Exercise requirements => Every line below that has "will" in it should be copied.
+ + + + + + +
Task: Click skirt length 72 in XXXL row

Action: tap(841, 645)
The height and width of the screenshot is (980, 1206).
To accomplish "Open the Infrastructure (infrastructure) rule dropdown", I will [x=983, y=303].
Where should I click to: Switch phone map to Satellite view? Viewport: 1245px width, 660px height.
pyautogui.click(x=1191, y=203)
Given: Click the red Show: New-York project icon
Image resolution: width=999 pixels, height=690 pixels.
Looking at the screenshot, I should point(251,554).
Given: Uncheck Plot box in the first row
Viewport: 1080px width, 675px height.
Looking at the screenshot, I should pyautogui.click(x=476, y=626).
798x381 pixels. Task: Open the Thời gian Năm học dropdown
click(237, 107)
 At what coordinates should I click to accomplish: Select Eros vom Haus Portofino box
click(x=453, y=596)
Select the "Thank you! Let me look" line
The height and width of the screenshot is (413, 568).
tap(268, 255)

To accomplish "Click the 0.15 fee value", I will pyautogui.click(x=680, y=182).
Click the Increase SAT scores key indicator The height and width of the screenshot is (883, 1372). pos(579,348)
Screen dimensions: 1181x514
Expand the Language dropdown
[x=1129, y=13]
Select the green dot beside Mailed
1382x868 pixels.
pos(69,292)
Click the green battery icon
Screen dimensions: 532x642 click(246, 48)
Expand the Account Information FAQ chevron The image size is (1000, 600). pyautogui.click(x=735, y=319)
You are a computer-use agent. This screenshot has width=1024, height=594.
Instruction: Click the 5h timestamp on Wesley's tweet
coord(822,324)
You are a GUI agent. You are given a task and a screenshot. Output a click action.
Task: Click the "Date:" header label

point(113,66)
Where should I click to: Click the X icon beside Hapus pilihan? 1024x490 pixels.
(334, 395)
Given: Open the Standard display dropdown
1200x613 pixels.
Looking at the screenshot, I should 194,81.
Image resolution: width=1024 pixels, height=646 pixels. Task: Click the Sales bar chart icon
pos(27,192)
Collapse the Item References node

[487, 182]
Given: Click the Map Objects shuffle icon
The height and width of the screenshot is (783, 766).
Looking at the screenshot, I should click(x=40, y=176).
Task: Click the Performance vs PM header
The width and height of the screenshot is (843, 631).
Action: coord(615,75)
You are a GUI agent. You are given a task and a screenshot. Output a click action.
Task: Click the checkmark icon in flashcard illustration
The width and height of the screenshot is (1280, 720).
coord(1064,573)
+ + + + + + +
Solution below =>
To accomplish "Open the Infrastructure (infrastructure) rule dropdown", I will [x=983, y=303].
To accomplish "Click the 0.15 fee value", I will pyautogui.click(x=680, y=182).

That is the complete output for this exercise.